Anna Nicole Smith Case Finally Resolved In 2011

February 16,2012  /  By: Mark S. Eghrari, Estate Planning Attorney  /  Category: Estate Plans

Many people remember Anna Nicole Smith as a reality television show star who passed away in 2007. However, the event in her life that helped catapult her into the public consciousness was her court battle with the son of her late husband over his estate.

Smith was a former Playboy Playmate Of The Year who was working in a Houston area gentleman’s club back in 1991. She met a billionaire oil tycoon by the name of J.Howard Marshall who became enamored of Smith. A relationship of sorts ensued that culminated in the two getting married in 1994. At the time J.Howard Marshall was 89 years of age and Anna Nicole Smith was 26.

Marshall died a little over a year after the marriage. Smith claimed that Marshall wanted her to have half of his fortune, but his son E. Pierce Marshall disagreed. This led to a long and acrimonious legal battle that actually wound up continuing on after the deaths of both Smith and the younger Marshall.

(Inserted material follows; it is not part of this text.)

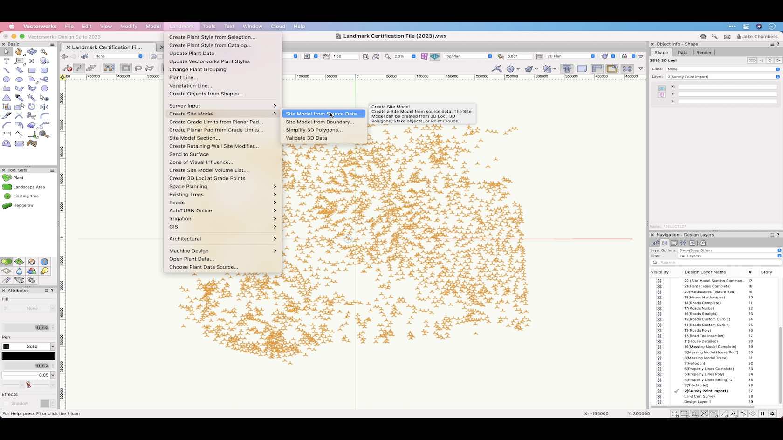The image size is (783, 440).
Task: Open the Attributes mapping tool
Action: (x=28, y=384)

The Supreme Court finally put the matter to rest last summer after some 15 years of legal wrangling when they found in favor of the estate of E. Pierce Marshall.

This situation underscores the reason why it is important to update your estate plan when you get married, making your wishes absolutely 100% clear.

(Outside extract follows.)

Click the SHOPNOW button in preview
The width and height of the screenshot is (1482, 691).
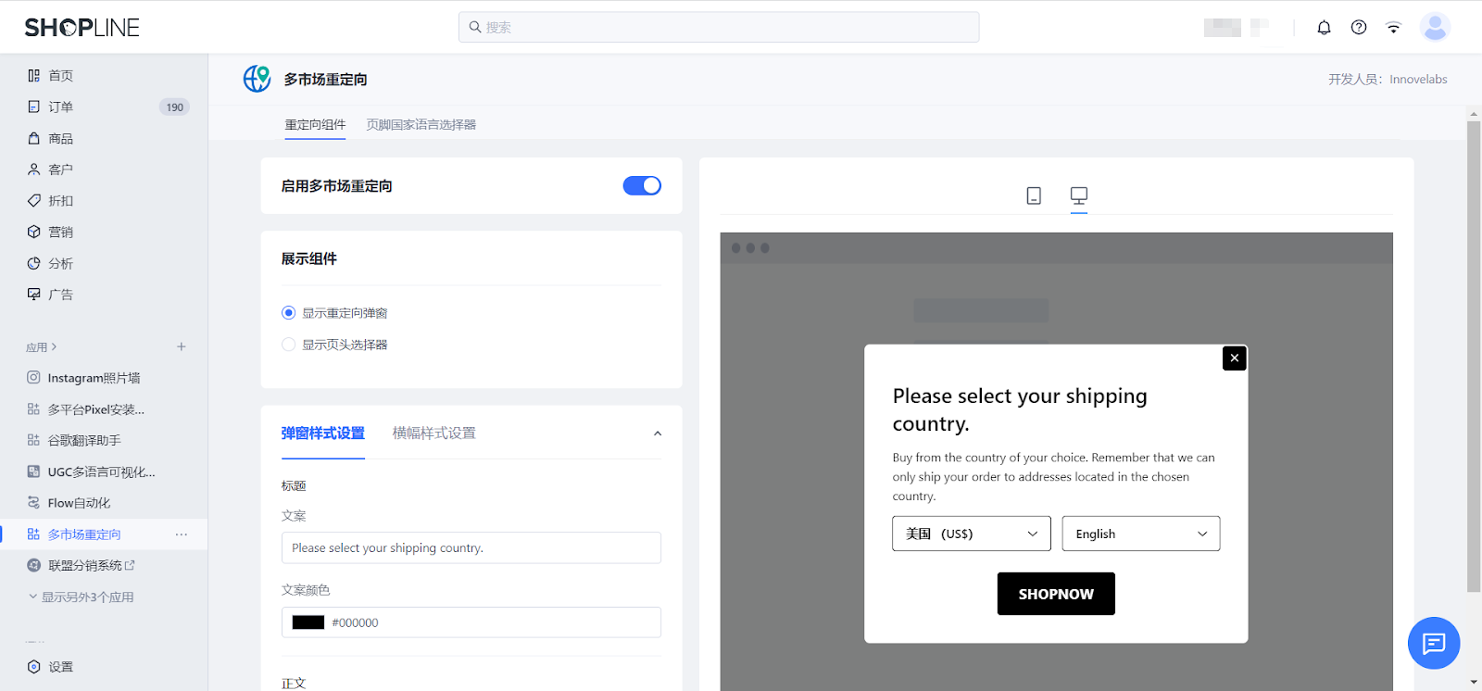pyautogui.click(x=1056, y=594)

If you are currently unprepared or if your existing estate plan could in any way be construed as ambiguous, protect yourself by taking action. Pick up the phone right now and make an appointment to sit down and record your wishes in a legally binding manner with the assistance of a licensed and experienced Long Island Estate Planning lawyer.

Mark S. Eghrari & Associates, PLLC is a member of the American Academy of Estate Planning Attorneys.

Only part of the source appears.